Mamtek CEO charged with theft, securities fraud
Tuesday, September 18, 2012
The CEO of a failed artificial sweetener company was charged Tuesday with theft and securities fraud in Missouri for allegedly using bond revenues to avoid foreclosure on his Beverly Hills, Calif., home and misleading financiers about the company’s troubled operations.
The charges announced by Attorney General Chris Koster cap a yearlong investigation into Bruce Cole, who was chairman and CEO of Mamtek U.S. The federal Securities and Exchange Commission also sued Cole and his wife on Tuesday, seeking financial penalties for the alleged fraud.
Mamtek received $39 million of industrial development bonds from Moberly and authorization for up to $17 million of state incentives to build an artificial sweetener factory in the city which Gov. Jay Nixon said would eventually employ more than 600 people. But construction was halted on the partially complete facility after Mamtek missed a bond payment in August 2011.
“The collapse of this $39 million investment in Moberly was a tragedy for this town,” Koster said while announcing the criminal charges in front of the chain-locked front gate of the former Mamtek facility.

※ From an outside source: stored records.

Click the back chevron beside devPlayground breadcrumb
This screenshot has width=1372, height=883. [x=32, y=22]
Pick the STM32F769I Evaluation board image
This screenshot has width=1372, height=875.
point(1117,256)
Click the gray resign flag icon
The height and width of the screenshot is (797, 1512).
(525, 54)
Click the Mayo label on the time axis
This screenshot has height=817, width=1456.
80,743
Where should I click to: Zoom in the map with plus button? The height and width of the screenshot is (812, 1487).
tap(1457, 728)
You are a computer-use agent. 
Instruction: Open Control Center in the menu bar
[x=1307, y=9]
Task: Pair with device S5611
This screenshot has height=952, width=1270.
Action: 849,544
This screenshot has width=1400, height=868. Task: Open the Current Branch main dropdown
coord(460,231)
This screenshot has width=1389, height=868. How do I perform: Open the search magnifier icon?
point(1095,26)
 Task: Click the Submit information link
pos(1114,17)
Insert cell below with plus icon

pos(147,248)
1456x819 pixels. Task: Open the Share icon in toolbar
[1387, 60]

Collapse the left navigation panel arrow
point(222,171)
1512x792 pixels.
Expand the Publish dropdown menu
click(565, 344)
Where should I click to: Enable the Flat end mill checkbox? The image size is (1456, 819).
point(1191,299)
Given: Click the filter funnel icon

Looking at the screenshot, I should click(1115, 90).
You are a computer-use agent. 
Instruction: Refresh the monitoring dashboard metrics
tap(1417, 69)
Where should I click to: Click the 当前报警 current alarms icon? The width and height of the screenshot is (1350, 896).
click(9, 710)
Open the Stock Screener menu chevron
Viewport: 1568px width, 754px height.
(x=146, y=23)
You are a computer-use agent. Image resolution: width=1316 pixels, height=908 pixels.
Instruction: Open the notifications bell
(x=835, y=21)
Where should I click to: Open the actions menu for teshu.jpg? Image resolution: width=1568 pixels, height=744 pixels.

Beside him, the company’s tattered and faded canvas banner dangled from a fence to the ground covered with weeds, with the words “Mamtek U.S.” barely visible beneath a coating of dirt.
The charges filed in Randolph County Circuit Court on Tuesday allege Cole directed a consultant to submit an invoice for more than $4 million to Mamtek for purported engineering-related services by a sham company called Ramwell Industrial Inc. Immediately after Mamtek received the bond revenues in July 2010, Cole instructed the company’s bookkeeper to wire $700,000 to his wife’s personal bank account, the charges allege. Nanette Cole then used part of the money to make a mortgage payment and avoid an impending foreclosure on their Beverly Hills home.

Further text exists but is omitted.